- **EXERCISE**: Please retype the data, beginning at the line that has "Tap the transaction" and stopping after the line that has "pos(467,1160)", and leave the pictures out.

- **DATA FOR THIS TASK**:

[BEGIN]

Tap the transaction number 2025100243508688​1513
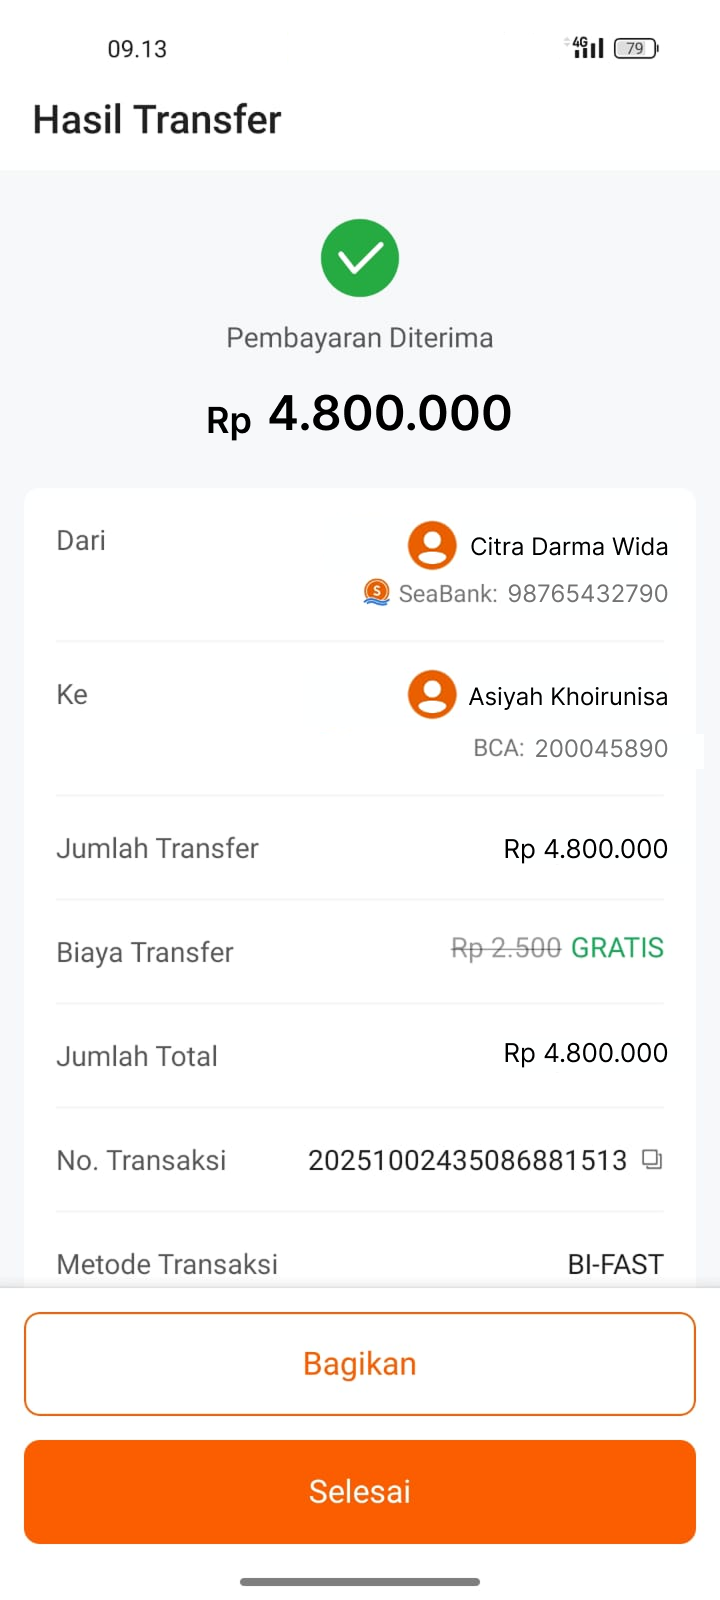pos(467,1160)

[END]
[BEGIN]

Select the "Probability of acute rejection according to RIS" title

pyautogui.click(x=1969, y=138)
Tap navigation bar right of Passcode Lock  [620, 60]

[END]

- **RESPONSE TO THE TASK**:
Tap the transaction number 2025100243508688​1513
pos(467,1160)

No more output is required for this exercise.